The write rate of the above SDRAM-buffered VGA is low, so I rewrote the system (Qsys layout) to use dual-port SRAM for the VGA buffer. One port (s2) is connected through Qsys to the VGA controller and HPS, as usual. The other port (s1) is exported to the FPGA fabric, and connected directly to the GPU state machine in Verilog. The clock bridge shown syncs the the SRAM slave port to the GPU state machine. The logic to control the GPU state machine from the HPS is unchanged from above. Direct connection of display memory to the GPU state machine results in a write-rate of 48 pixels/microsecond. To get the high rate, the GPU state machine was rewritten to pipeline writes to the VGA display SRAM. To minimize on-chip memory use, the display mode was set to 8-bit color and changed from x/y addressing to sequential addressing (video core section 2.1, code snippet), saving 30% of SRAM. To make the mode change, the VGA_pixel_DMA module dialog box in the VGA subsystem needs to be modified. The HPS code is also changed to reflect the modified display mode. The left and right sides of the screen are written respectively from hardware and from the HPS, and should match. The times at the top of the screen are the writing times of the last polygon for hardware and software respectively. (HPS code, top-level, ZIP). A slightly improved version of the HPS code does parameter validation before setting up the GPU draw operation. The SRAM display memory is bigger than the original, so use this address include file.

Audio output bus_master
This bus_master state machine reads the FIFO status of the University Program audio interface, and if there is sufficient space in the FIFO, computes a new DDS sinewave sample and inserts it into the left and right audio channel FIFOs. The Qsys layout shows the relatively simple connections. The audio bus_master avalon_master is connected to the audio subsystem avalon_slave input. The design leaves the HPS interface in place, but contention between the two bus-masters for audio channels means that you can use one or the other (but see below for sharing the audio left/right channels). The state machine sets up the FIFO status read, then waits for the ACK. IF there is space in the FIFO, a new DDS sample is computed and written to the left channel, then waits for the ACK. The right channel is then written. Both channels must be written for the audio interface to work. Waiting for space in the FIFO effectively phase-locks the state machine to the audio-rate clock for sound systhesis (top_level_module, project ZIP).
-- If the audio bus-master hardware only checks that status of the left channel FIFO and only loads the left channel FIFO, and the HPS only checks that status of the right channel FIFO and only loads the right channel FIFO, then both can write to the audio at the same time. Since nothing is played by the audio interface unless there is data for each channel, the shorter duration channel determines play time. In this example, a WAV file is read by Matlab and samples sent by UDP to the HPS, which runs a thread to watch the UDP connection, and another thread to load the right channel. The hardware audio bus-master loads the left channel FIFO, then stalls until the HPS thread starts filling the right channel FIFO. (matlab program, HPS program, top-level module). The result is that the hardware plays a tone on the left channel during the time that the HPS program loads the right channel. Note that the hardware bus-master checks the top eight bits of the FIFO status word, while the HPS program checks the next eight bits (see section 4.1 of the Audio Core manual). The LEDR display is connected to the left channel FIFO status. When both sources are filling the FIFOs, you can see the contention by the variability of the FIFO depth, but actual audio play not affected.
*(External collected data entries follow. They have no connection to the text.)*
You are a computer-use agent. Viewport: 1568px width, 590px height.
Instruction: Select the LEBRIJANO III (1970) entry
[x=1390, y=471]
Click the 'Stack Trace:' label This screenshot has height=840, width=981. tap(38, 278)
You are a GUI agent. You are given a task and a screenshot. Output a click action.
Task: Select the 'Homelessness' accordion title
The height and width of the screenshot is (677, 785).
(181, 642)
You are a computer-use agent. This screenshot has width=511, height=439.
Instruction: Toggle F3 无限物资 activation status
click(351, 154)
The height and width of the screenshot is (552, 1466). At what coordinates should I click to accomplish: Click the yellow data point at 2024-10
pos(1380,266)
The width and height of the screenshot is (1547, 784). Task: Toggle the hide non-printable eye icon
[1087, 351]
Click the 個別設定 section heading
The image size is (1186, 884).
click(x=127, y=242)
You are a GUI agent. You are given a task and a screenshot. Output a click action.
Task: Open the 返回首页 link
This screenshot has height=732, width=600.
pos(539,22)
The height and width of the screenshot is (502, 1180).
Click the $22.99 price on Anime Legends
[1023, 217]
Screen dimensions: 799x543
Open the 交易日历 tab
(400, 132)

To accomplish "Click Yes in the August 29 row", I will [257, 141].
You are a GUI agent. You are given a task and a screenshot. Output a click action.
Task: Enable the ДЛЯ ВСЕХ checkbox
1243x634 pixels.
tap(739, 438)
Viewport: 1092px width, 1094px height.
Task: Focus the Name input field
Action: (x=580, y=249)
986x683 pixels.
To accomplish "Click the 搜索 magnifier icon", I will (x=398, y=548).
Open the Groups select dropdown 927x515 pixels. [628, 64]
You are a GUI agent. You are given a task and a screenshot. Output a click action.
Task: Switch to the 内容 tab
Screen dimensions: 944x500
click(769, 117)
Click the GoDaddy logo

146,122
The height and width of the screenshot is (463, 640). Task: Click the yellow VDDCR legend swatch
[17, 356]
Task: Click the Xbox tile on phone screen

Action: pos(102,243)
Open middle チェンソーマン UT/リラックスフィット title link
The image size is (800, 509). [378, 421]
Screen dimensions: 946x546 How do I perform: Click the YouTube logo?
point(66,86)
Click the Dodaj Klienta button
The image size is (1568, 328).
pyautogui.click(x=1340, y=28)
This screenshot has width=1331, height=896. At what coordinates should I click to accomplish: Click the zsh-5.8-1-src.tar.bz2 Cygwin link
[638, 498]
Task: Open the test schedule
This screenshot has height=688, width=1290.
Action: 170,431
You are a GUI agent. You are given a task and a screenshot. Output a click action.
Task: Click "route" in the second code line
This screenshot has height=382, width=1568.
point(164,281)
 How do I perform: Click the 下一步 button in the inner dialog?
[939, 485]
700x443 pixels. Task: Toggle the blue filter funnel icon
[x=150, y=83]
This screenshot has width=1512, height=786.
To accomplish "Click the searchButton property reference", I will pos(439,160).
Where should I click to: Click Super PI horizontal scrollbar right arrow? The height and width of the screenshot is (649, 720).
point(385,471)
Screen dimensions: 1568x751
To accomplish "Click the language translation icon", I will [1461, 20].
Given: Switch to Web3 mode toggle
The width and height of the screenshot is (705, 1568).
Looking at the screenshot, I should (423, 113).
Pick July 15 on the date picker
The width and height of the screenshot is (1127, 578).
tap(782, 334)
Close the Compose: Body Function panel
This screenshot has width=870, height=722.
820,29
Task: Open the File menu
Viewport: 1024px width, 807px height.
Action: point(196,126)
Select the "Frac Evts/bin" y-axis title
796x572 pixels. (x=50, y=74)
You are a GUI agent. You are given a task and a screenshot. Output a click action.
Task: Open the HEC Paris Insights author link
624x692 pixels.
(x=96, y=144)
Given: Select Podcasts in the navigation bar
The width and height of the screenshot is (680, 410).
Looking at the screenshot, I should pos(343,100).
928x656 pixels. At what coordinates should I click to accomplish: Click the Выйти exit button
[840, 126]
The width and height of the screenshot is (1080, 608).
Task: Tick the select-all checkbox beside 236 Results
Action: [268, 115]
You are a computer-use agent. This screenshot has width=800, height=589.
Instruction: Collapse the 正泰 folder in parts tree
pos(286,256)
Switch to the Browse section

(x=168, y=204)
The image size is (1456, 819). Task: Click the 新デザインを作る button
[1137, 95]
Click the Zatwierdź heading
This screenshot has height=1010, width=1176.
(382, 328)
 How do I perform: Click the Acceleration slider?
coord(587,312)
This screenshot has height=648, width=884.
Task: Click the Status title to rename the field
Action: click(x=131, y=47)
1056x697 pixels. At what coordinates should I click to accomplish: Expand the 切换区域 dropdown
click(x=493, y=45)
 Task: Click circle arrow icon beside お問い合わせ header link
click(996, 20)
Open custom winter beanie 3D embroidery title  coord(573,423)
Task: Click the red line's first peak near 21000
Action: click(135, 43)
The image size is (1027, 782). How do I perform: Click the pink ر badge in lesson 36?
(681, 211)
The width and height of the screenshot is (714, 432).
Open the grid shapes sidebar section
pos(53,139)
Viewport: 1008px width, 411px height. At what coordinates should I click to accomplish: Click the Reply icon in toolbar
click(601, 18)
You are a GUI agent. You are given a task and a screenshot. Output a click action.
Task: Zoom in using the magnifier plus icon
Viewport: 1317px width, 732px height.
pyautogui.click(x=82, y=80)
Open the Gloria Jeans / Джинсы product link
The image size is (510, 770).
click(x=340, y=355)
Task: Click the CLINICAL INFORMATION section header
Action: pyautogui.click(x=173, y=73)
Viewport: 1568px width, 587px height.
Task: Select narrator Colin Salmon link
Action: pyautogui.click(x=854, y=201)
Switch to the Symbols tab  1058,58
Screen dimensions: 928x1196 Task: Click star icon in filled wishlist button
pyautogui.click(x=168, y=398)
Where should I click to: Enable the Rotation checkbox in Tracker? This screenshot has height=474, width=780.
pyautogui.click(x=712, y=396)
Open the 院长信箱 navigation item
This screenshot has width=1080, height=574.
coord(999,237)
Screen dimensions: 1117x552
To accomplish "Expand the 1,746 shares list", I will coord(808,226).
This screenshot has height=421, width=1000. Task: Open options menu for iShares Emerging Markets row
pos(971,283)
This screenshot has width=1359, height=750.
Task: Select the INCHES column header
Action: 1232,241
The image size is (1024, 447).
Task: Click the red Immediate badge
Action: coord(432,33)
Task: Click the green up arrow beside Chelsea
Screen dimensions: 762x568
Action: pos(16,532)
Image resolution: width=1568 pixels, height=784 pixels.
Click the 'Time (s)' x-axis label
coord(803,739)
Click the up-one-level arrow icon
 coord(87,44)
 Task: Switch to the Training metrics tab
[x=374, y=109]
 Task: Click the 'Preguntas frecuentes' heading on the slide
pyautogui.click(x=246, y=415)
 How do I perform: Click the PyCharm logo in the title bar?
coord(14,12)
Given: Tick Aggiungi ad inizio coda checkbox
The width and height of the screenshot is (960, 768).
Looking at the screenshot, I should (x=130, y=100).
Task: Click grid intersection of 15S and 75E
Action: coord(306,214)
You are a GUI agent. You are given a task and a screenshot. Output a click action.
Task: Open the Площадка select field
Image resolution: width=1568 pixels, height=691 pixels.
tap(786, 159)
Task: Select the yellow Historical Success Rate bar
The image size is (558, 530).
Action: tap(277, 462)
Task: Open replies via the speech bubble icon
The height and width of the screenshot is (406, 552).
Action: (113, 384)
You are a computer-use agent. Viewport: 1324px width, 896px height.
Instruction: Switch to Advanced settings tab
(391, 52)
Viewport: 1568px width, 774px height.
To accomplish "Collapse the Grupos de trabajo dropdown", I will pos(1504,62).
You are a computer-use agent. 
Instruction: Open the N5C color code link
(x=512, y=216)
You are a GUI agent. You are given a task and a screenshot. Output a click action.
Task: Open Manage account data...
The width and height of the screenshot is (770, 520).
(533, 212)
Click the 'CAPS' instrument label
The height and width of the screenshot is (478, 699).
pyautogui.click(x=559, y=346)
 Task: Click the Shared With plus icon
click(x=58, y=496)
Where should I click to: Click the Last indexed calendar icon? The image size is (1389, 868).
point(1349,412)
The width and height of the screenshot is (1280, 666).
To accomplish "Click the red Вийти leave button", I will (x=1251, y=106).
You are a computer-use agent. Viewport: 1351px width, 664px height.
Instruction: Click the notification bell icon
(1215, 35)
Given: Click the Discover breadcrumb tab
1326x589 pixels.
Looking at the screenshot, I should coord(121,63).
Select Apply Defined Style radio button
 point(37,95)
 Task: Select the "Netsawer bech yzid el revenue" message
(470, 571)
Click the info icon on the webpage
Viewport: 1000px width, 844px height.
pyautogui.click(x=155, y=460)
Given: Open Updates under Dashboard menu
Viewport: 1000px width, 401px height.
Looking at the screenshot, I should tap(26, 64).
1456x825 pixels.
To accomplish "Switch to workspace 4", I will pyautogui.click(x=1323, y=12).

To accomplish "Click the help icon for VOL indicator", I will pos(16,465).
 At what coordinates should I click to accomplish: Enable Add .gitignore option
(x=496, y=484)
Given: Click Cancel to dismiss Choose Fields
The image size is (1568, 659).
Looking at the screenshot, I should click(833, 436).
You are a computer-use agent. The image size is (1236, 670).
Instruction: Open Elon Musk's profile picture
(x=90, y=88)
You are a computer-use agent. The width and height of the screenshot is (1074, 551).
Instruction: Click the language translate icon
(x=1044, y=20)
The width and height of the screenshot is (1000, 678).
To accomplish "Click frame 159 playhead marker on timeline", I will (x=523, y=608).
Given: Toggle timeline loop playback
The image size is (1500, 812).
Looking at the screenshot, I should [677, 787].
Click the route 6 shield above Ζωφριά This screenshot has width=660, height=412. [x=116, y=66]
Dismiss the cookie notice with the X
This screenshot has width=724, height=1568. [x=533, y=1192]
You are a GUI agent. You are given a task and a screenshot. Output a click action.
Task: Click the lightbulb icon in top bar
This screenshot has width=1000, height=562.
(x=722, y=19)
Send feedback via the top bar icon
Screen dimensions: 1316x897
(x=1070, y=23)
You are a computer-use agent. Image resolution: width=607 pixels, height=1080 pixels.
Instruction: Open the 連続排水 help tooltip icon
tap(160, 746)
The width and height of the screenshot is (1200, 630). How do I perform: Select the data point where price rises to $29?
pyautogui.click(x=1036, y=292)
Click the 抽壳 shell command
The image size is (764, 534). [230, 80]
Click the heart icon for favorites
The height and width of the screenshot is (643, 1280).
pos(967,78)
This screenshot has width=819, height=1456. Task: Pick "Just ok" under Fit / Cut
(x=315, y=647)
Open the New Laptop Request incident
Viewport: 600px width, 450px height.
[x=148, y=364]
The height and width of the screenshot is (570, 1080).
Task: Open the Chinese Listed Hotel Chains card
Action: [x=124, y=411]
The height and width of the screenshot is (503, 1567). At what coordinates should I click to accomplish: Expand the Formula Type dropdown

VGA video at 640x480 displayed from SDRAM, in 16-bit color.
A stripped down display system uses SDRAM as a frame buffer.
The top level Verilog only connects the Qsys exported signals to the i/o pins and has no other logic.
The Qsys layout is modified to support 16 bit color. The Qsys modifications:

The HPS pixel writing macro is modifed to allow 16-bit writes to the bus, and uses the consecutive format:
// pixel macro -- shift-left in the pixel pointer is specified in the Video Core Manual
// probably becuase the DMA addressing is all in bytes
#define VGA_PIXEL(x,y,color) do{\
int *pixel_ptr ;\
pixel_ptr = (int*)((char *)vga_pixel_ptr + (((y)*640+(x))<<1)) ; \
*(short *)pixel_ptr = (color);\
} while(0)

Defined graphics routines are

void VGA_text (int, int, char *); // (x_position 0-79, line_position 0-59, pointer_to_string)
void VGA_text_clear(); // clears whole text buffer, but not graphics
void VGA_box (int, int, int, int, short); // (corner1_x, corner1_y, corner2_x, corner2_y, color)
void VGA_line(int, int, int, int, short) ; // (point1_x, point1_y, point2_x, point2_y, color)
void VGA_disc (int, int, int, short); // (center_x, center_y, radius, color)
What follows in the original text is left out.